Recently, my husband and I were watching an episode of Deadliest Catch on our DVR. I have always marveled at the superstitions the captains seem to believe and follow in order to procure a good season or safe travels. One captain in particular caught my attention this year.
Keith Colburn, captain of the Wizard, was the most interesting to me. As he was on his way to pull his first crab pot of the season, he calls his daughter to get some advice on how to ensure he gets a good number of crab in his pot. She tells him to pull out a hair from his beard, put the hair in one of his nostrils, breath in and out deeply, and make a wish. I’m sitting on my couch thinking surely he is going to thank her for the advice, hang up the phone, and not participate in that ritual.
I was wrong. He proceeded to pull a hair out of his beard, breath in and out deeply while holding the hair in one nostril, and said things to the effect of “Big Numbers” and “Good Crab”. He then proceeds to knock on all of the wood in the wheelhouse, hit a bobblehead sitting over to the side, etc. He then tells the cameraman, “I’m doing everything I can to ensure good crab numbers for me.”
I marveled first at the depth of all of his rituals, but then began to feel very sorry for him. When you knock on wood, you are just knocking on wood. When you are hitting a bobblehead, you are just hitting a bobblehead. When you are sniffing your hair, you are just sniffing your hair. All of the actions he took were profitable for nothing. Isaiah 44:10 says, “Who but a fool would make his own god-an idol that cannot help him one bit?”
The superstition of knocking on wood seems to come from when mythical creatures or spirits such as Nymphs or Fauns were thought to inhabit living things such as trees.
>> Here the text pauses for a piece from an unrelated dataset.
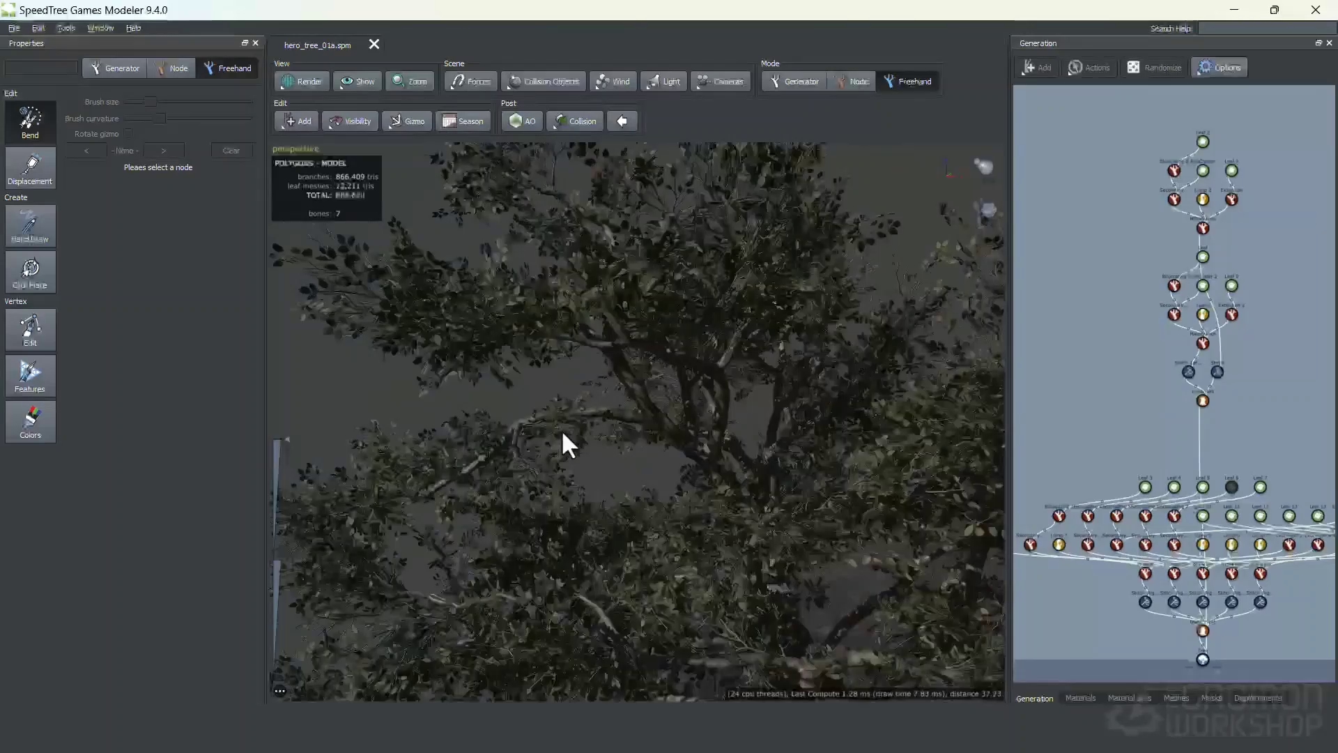Open the Light scene tool
Screen dimensions: 1338x753
(663, 82)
When the tree was cut down, it was no longer alive so the spirit had to leave. Knocking on wood was thought to drive away any malevolent spirits who might have come to inhabit the dead wood or would have heard the words you said and wish you ill harm. It is not even true. Trees are living things and God’s creation, but they do not have spirits. The only ones that God breathed His spirit into were the man and the woman.
Who made man’s hair? God. Who made man’s nostril? God. Who made the sea and the crab? God. Who made the wood? God. Who in all of scripture has been able to cause a storm at sea or calm a storm at sea? God and Jesus. Who filled a fishing net so full it was breaking and almost caused the boats to sink when the fish were loaded on board by His word? Jesus. Who do I go to to intercede on my behalf in times of distress or need? Jesus. Psalms 146:3 & 5 says, “Do not put your trust in princes, nor in a son of man, in whom there is no help. Happy is he who has the God of Jacob for his help, whose help is in the Lord his God who made heaven and earth, the sea, and all that is in them.”
When we moved into this house, I decided to decorate my son’s bathroom in cowboy/western decor. I hung four horseshoes on the wall with the U shape facing downwards. After I hung them, I wondered if I had hung them the proper way. I knew one way was lucky and the other was not. I asked a Texas friend if it was right, and she said the U should be facing up to catch the luck. I informed my son that I need to fix those horseshoes one day and face them up to catch the luck. He said, “Mom, we don’t believe in luck.” He was right. We believe in the maker of the heavens and the earth who loves us and hears our prayers. So, sometimes I look at those horseshoes and think I need to rehang them, but then I remember I don’t believe in luck. I believe in God.